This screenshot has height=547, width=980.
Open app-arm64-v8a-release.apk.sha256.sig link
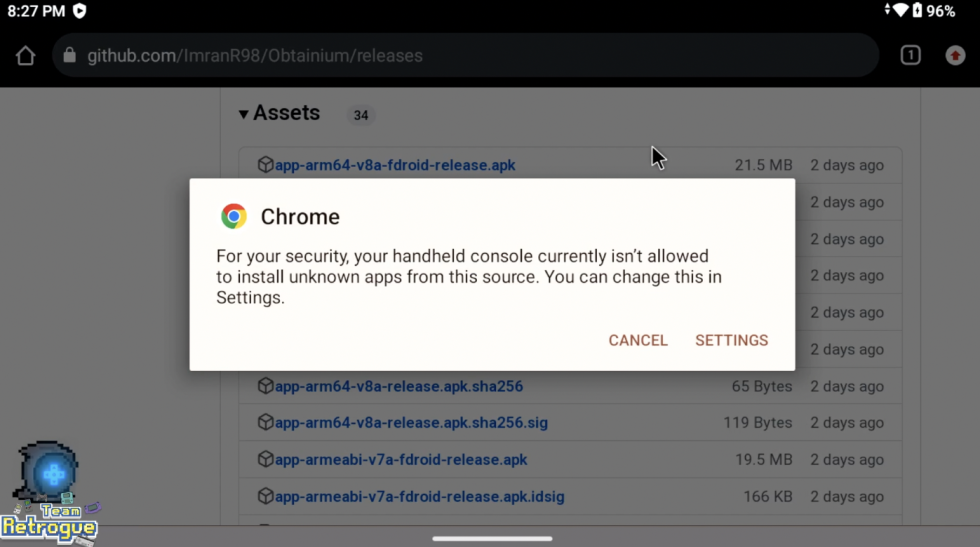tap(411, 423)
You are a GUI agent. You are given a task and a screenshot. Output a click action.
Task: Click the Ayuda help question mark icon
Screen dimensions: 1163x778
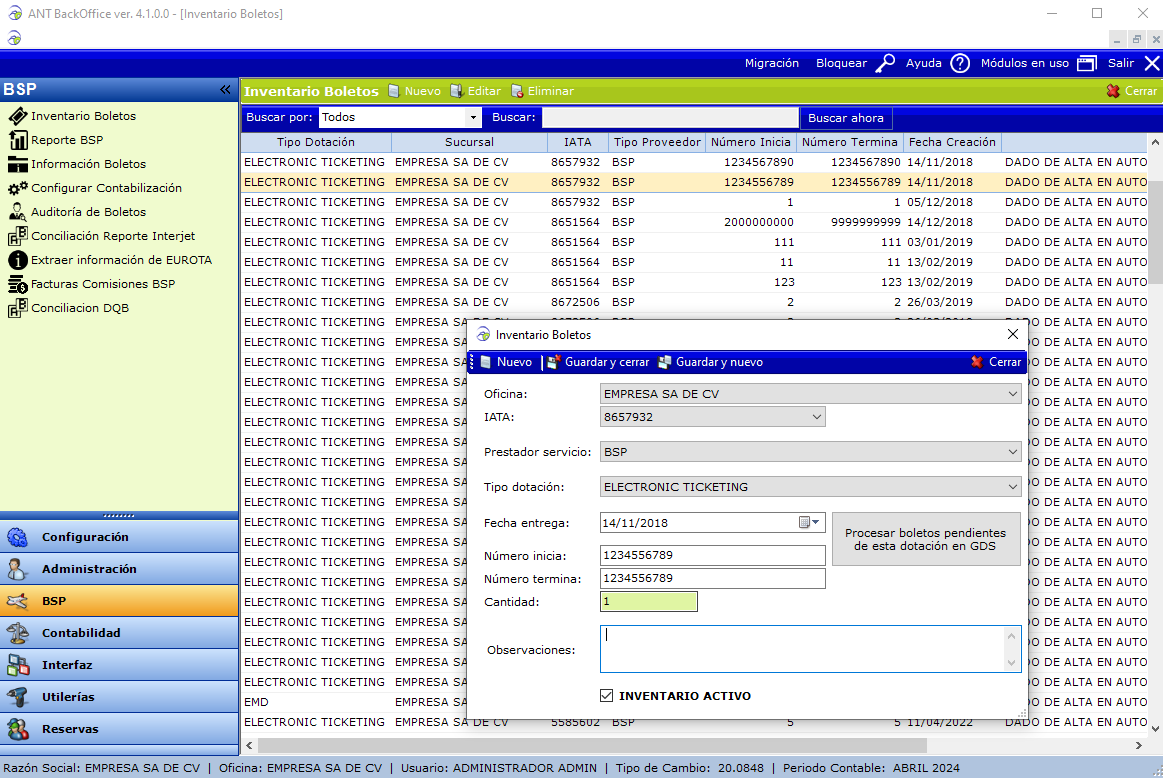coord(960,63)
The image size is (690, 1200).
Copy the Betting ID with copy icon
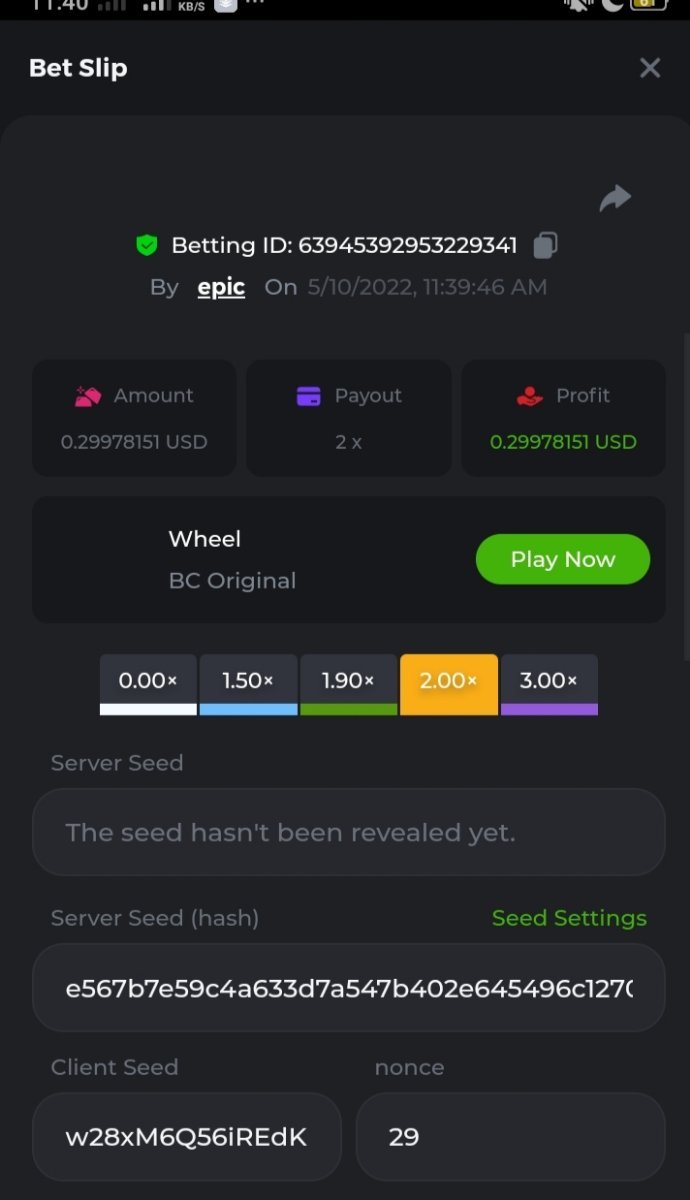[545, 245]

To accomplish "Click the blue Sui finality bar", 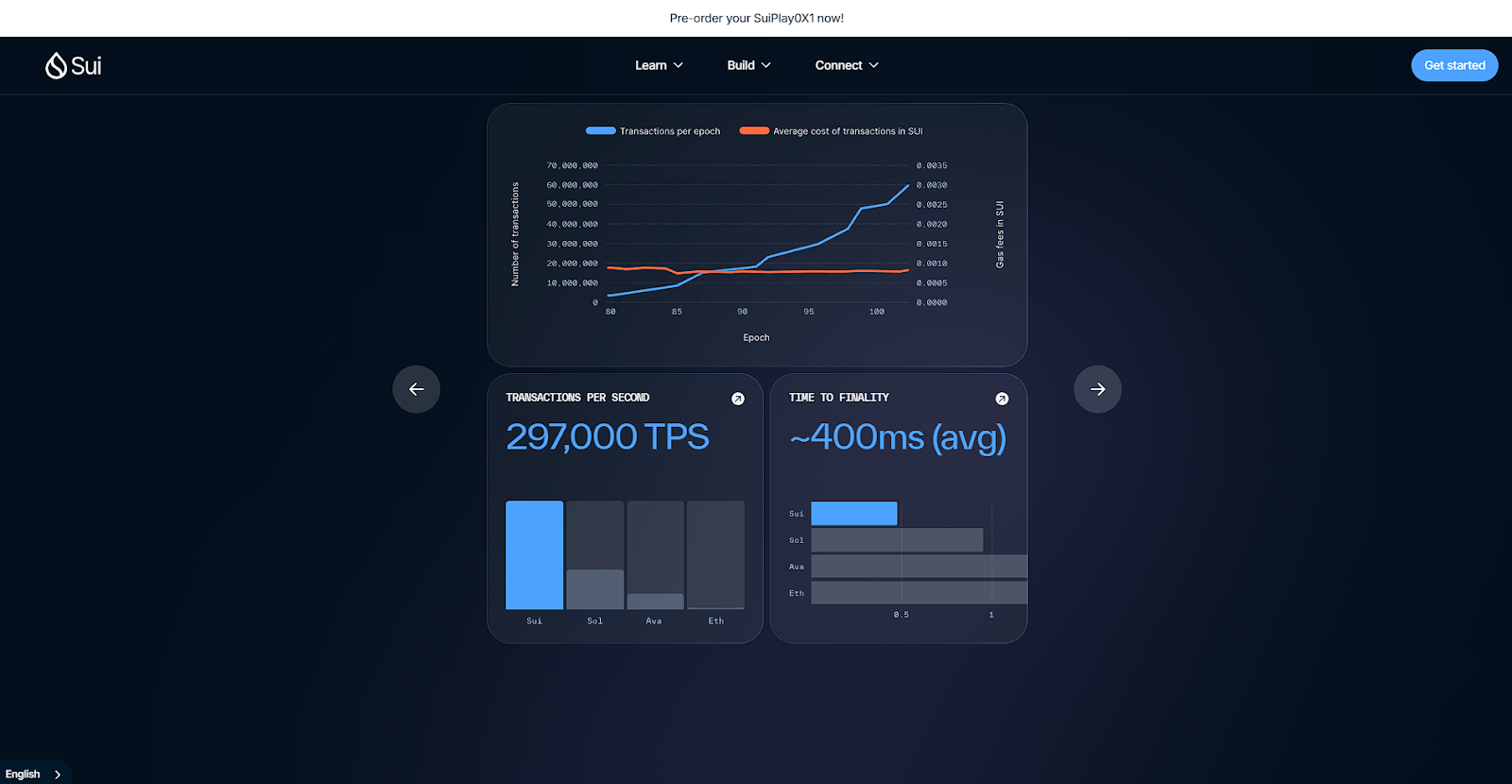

## What is expected:
Skip the pictures. Write out exactly the lines from the one with "Open app-arm64-v8a-release.apk.sha256.sig link" through the last line of the listing, both ends included, and nothing more.

## Result for this exercise:
Open app-arm64-v8a-release.apk.sha256.sig link
tap(411, 423)
You are a GUI agent. You are given a task and a screenshot. Output a click action.
Task: Click the Ayuda help question mark icon
Screen dimensions: 1163x778
coord(960,63)
The image size is (690, 1200).
Copy the Betting ID with copy icon
[545, 245]

To accomplish "Click the blue Sui finality bar", 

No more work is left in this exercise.